Und es verhält sich mit dem geistlichen Stand nicht wie mit anderen Ständen, dass an dem Stand selbst an und für sich nichts Böses ist. Nein, ein „geistlicher Stand“ ist, christlich betrachtet, an und für sich vom Bösen. Er ist eine Demoralisation, ist ein Produkt menschlicher Selbstsucht, welche die Richtung, die Christus dem Christentum gab, geradezu umgekehrt hat.
Da nun aber einmal lange Kleider zur Amtstracht der Geistlichen geworden sind, so kann man auch versichert sein, dass das seinen Sinn hat. Ich glaube, dass man das Wesen oder Unwesen des offiziellen Christentums äußerst bezeichnend bestimmen kann, wenn man darauf achtet, was darin liegt.
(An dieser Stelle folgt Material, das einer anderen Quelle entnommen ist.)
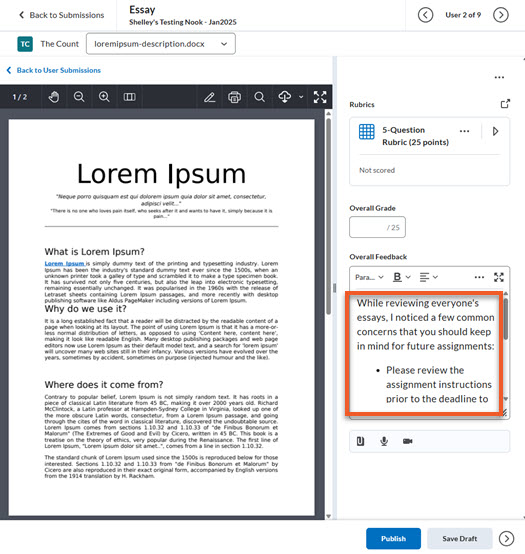The height and width of the screenshot is (554, 525).
Task: Enter fullscreen document view
Action: [320, 97]
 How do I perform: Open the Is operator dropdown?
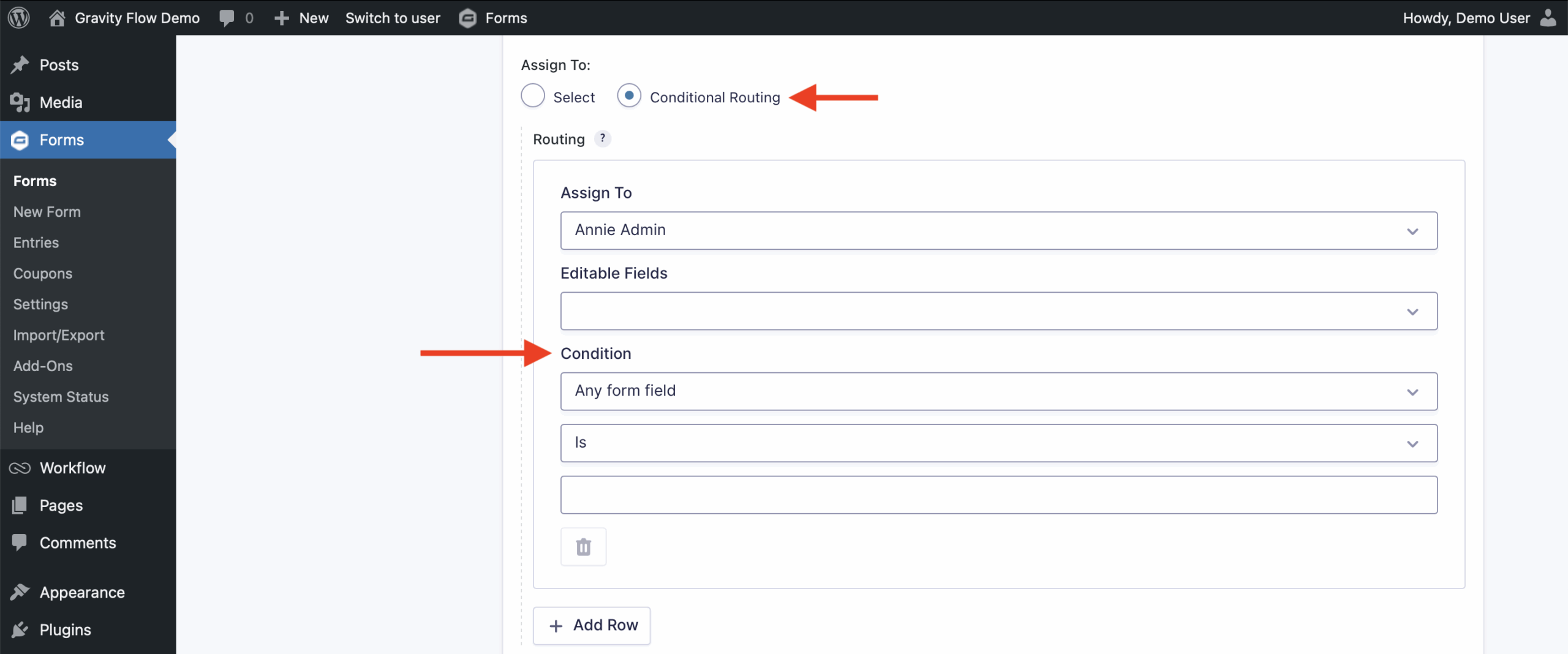pyautogui.click(x=998, y=443)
Lange Kleider bringen unwillkürlich auf den Gedanken, dass man etwas zu verstecken habe. Denn wenn dies der Fall ist, so sind lange Kleider äußerst zweckmäßig. Und das offizielle Christentum hat außerordentlich viel zu verdecken. Denn es ist von A bis Z eine Unwahrheit, die man am besten verdeckt – durch lange Kleider.
Hütet euch darum vor denen, die gerne in langen Kleidern gehen! Nach Christeus (der doch, da er selbst der Weg ist, am besten über den Weg Bescheid wissen musste) ist die Pforte eng, der Weg schmal – und wenige sind, die ihn finden. Was vielleicht am allermeisten bewirkt hat, dass die Anzahl dieser wenigen so gar klein und im Lauf der Jahrhunderte verhältnismäßig immer geringer geworden ist, das ist die ungeheure Sinnestäuschung, welche durch das offizielle Christentum eingetreten ist. Verfolgung, Misshandlung, Blutvergießen hat durchaus nicht in dieser Weise geschadet. Nein, das hat genützt, unberechenbaren Nutzen gestiftet im Vergleich mit diesem Grundschaden: einem offiziellen Christentum, das darauf berechnet ist, der menschlichen Bequemlichkeit und Mittelmäßigkeit zu Hilfe zu kommen, indem es den Menschen einbildet, dass Bequemlichkeit und Mittelmäßigkeit und Lebensgenuss Christentum sei. Man schaffe das offizielle Christentum ab und lasse eine Verfolgung kommen: im selben Augenblick ist das Christentum wieder da.